In Marocco per il Pappamondo ci sono stata durante la settima tappa, ti ricordi? Ciambelline deliziose Sfenji con il tè alla menta e bon. Un giro tra ricordi e passato. Solo che appunto ho trovato la tajine della mia vita sì, ma pure questo set che definire vomitevolmente carino è riduttivo e non ho saputo resistere, complice il fatto che mamma da un po’ manifesta voglia di Cous Cous e la cosa non può che rendermi felice. Ho provato a fare per la prima volta Tajine di pollo, limone e olive dopo averlo promesso al Nippotorinese per un po’ e pure la carne con i datteri che pubblicherò tra qualche giorno. Complice anche un libro che presto inserirò ne La Libreria di Iaia che tratta proprio di Cucina Marocchina. Che Rachida all’Isola dei Famosi mi stia influenzando da Cayo Cochino? (cosa sto dicendo?)

» **Dati registrati**
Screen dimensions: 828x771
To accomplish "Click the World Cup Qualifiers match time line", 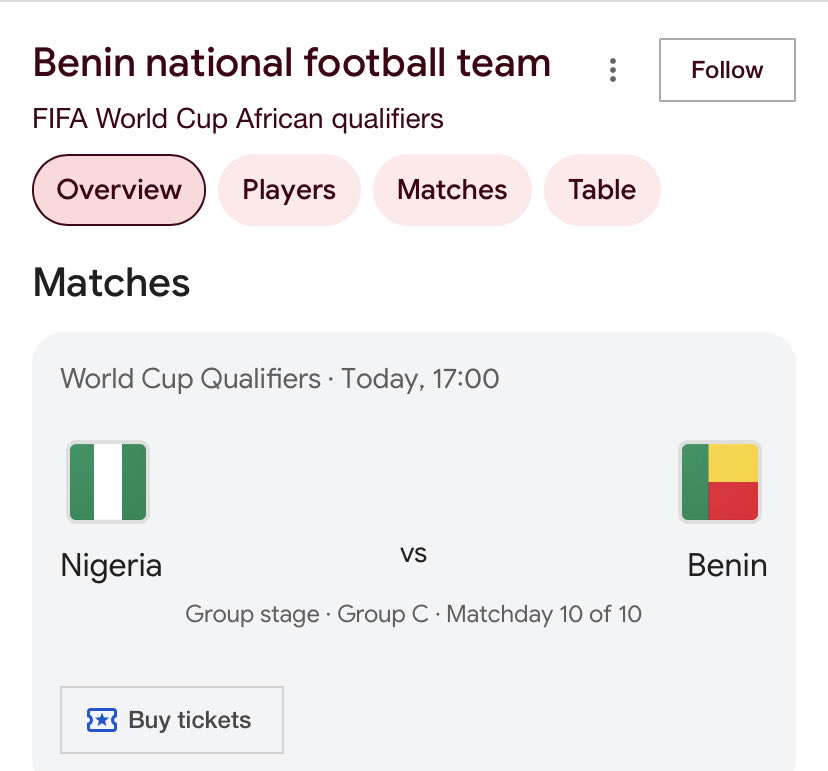I will 280,379.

» **Cosa fare**
Elenca tutti i piatti e le bevande nominati nel testo sul Marocco, senza contare la tajine intesa come recipiente.

» **Risultato dell'esercizio**
- Sfenji (ciambelline)
- tè alla menta
- Cous Cous
- Tajine di pollo, limone e olive
- carne con i datteri